• Texte
########
La beauté hospitalière
Des patients du Centre Robert-Giffard et des étudiants
de la Faculté de médecine proposent une réflexion
commune sur le corps et l'art
Les murs de la Salle d'exposition du pavillon Alphonse-Desjardins
participent ces jours-ci à une grande première.
Pour la première fois, les artistes de l'atelier "Vincent
et moi" du Centre hospitalier Robert-Giffard exposent leurs
oeuvres en même temps que celles des étudiants en
médecine de l'Université Laval. Une rencontre née
du désir de Diane Houle, étudiante en quatrième
année, de laisser libre cours à sa passion pour
les arts et de contribuer à faire tomber quelques préjugés
sur les personnes souffrant de maladie mentale.
"J'ai trouvé beaucoup d'émotions dans les
dessins des artistes du Centre hospitalier Robert-Giffard, raconte
Diane Houle. Leurs oeuvres ont du vécu, elles portent
leurs réflexions sur leur vie." Depuis deux ans,
le programme "Vincent et moi" permet de constituer
une banque d'oeuvres d'art à partir des créations
des personnes qui fréquentent ce centre hospitalier. Certaines
institutions comme le Musée de la civilisation ou le Théâtre
de la Bordée en exposent, tandis que d'autres décorent
les bureaux ou les couloirs de l'hôpital. "Les artistes
voient qu'ils sont reconnus pour leur talent artistique et non
pour leur maladie", précise François Bertrand,
psychologue au centre hospitalier.
Diane Houle a sélectionné une quinzaine d'oeuvres
qui expriment la frustration de leurs créateurs, ou leur
désir de s'en sortir grâce à des outils de
pouvoir magique. Ces dessins et peintures, qui représentent
essentiellement des corps et des visages, côtoient ceux
des étudiants en médecine qui ont envie d'oublier
l'anatomie l'espace d'une création. "En médecine,
on parle beaucoup du corps, des muscles, mais toujours du point
de vue de la maladie, explique la coordonnatrice de l'exposition.
Nous avions envie d'extérioriser notre obsession pour
le corps, de retrouver une certaine esthétique."
Les fusains de nus ressemblant à ces statues si populaires
sous la Renaissance italienne, ou ces photos mélangeant
allègrement des corps et des dessins, ainsi que les portraits
au trait net et précis permettent ainsi aux apprentis-médecins
de renouer avec la beauté. "La médecine est
un métier exigeant, constate Diane Houle qui a déjà
effectué plusieurs stages dans des hôpitaux au Mexique
et en Tunisie. Je crois que l'expression artistique nous offre
une échappatoire à la maladie. C'est une façon
de se faire du bien." Plusieurs des étudiants qui
participent à l'exposition partagent d'ailleurs ce point
de vue puisqu'ils poursuivent une formation artistique en parallèle
avec leurs études médicales. Une façon peut-être
de devenir des praticiens vraiment complets. "Le corps et
l'art" se tient jusqu'au 7 février à la Salle
d'exposition du pavillon Alphonse-Desjardins.
########
• Données fournies
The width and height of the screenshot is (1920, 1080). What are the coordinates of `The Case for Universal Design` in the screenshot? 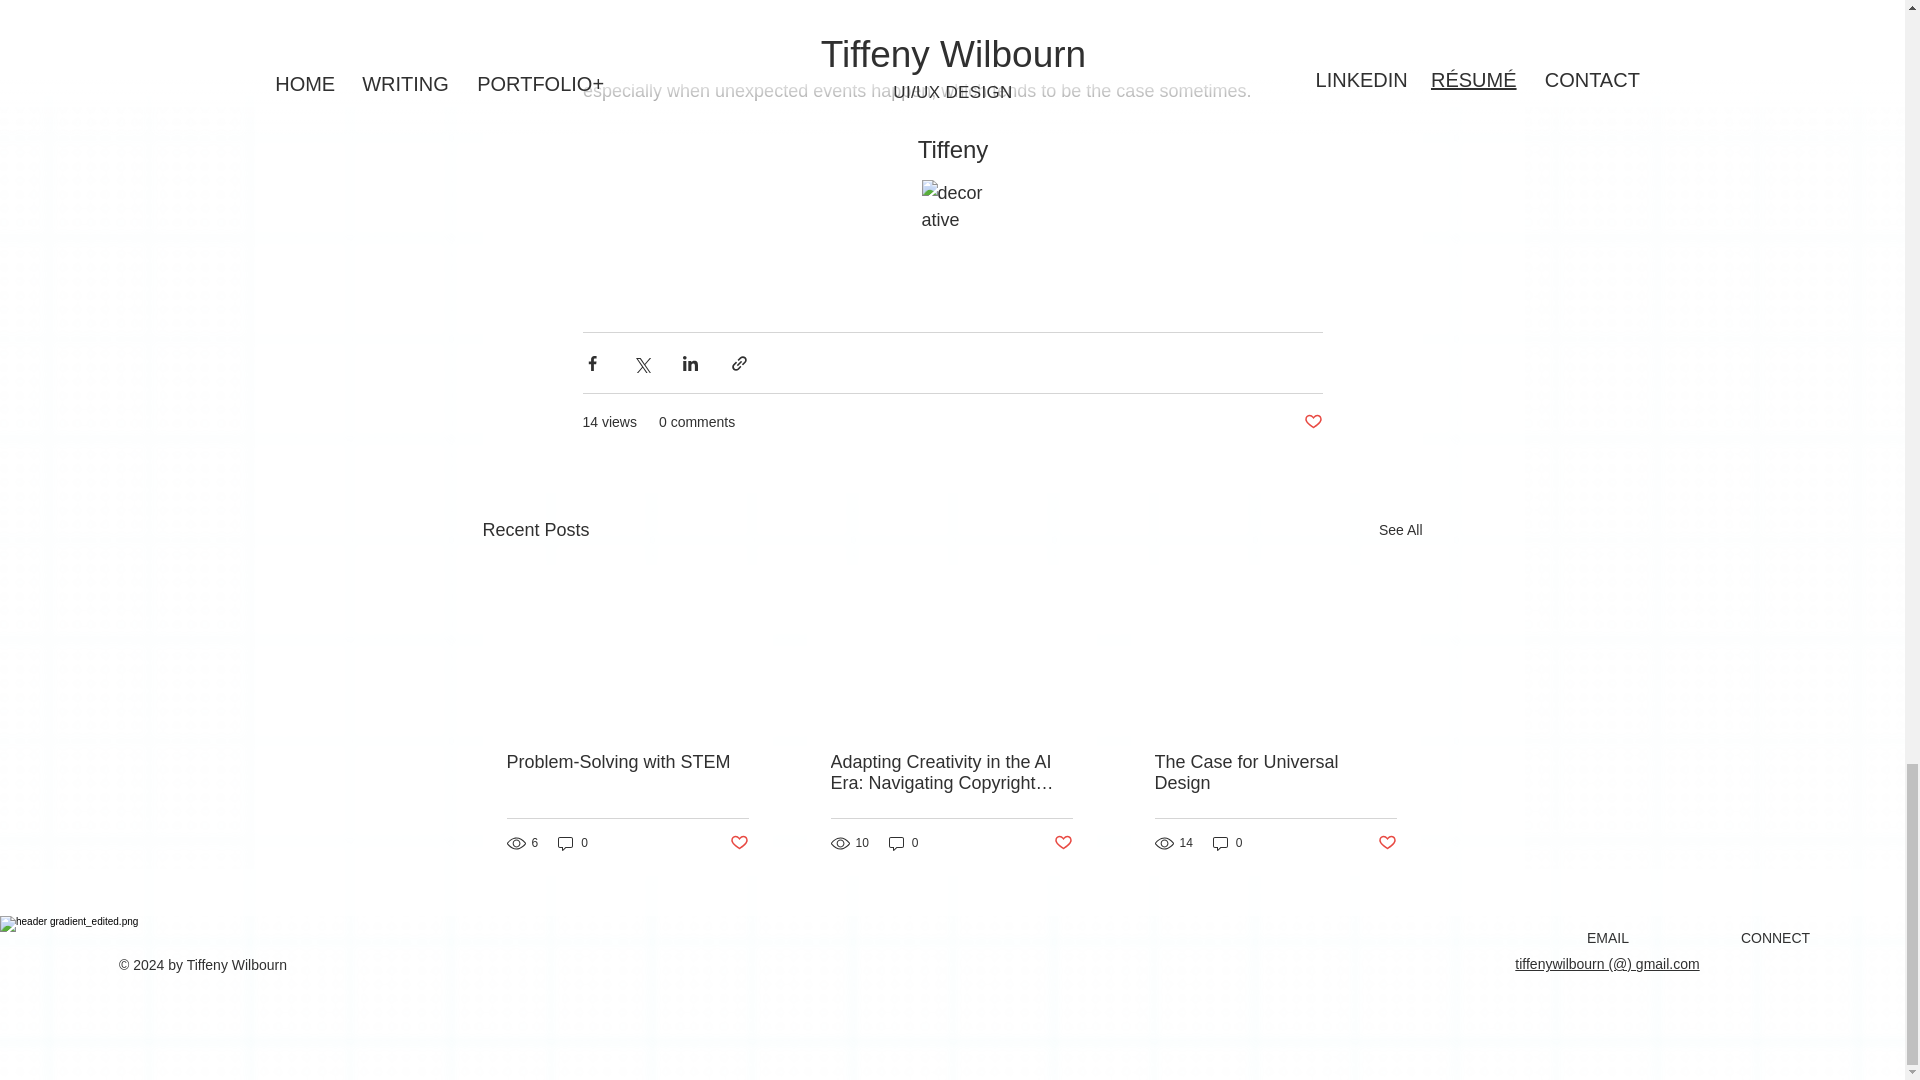 It's located at (1274, 772).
########
• Consigne
Restituez à l'identique le passage du texte sur l'exposition qui va de « La beauté hospitalière » à « de maladie mentale. », ces deux limites comprises.

• Réponse attendue
La beauté hospitalière
Des patients du Centre Robert-Giffard et des étudiants
de la Faculté de médecine proposent une réflexion
commune sur le corps et l'art
Les murs de la Salle d'exposition du pavillon Alphonse-Desjardins
participent ces jours-ci à une grande première.
Pour la première fois, les artistes de l'atelier "Vincent
et moi" du Centre hospitalier Robert-Giffard exposent leurs
oeuvres en même temps que celles des étudiants en
médecine de l'Université Laval. Une rencontre née
du désir de Diane Houle, étudiante en quatrième
année, de laisser libre cours à sa passion pour
les arts et de contribuer à faire tomber quelques préjugés
sur les personnes souffrant de maladie mentale.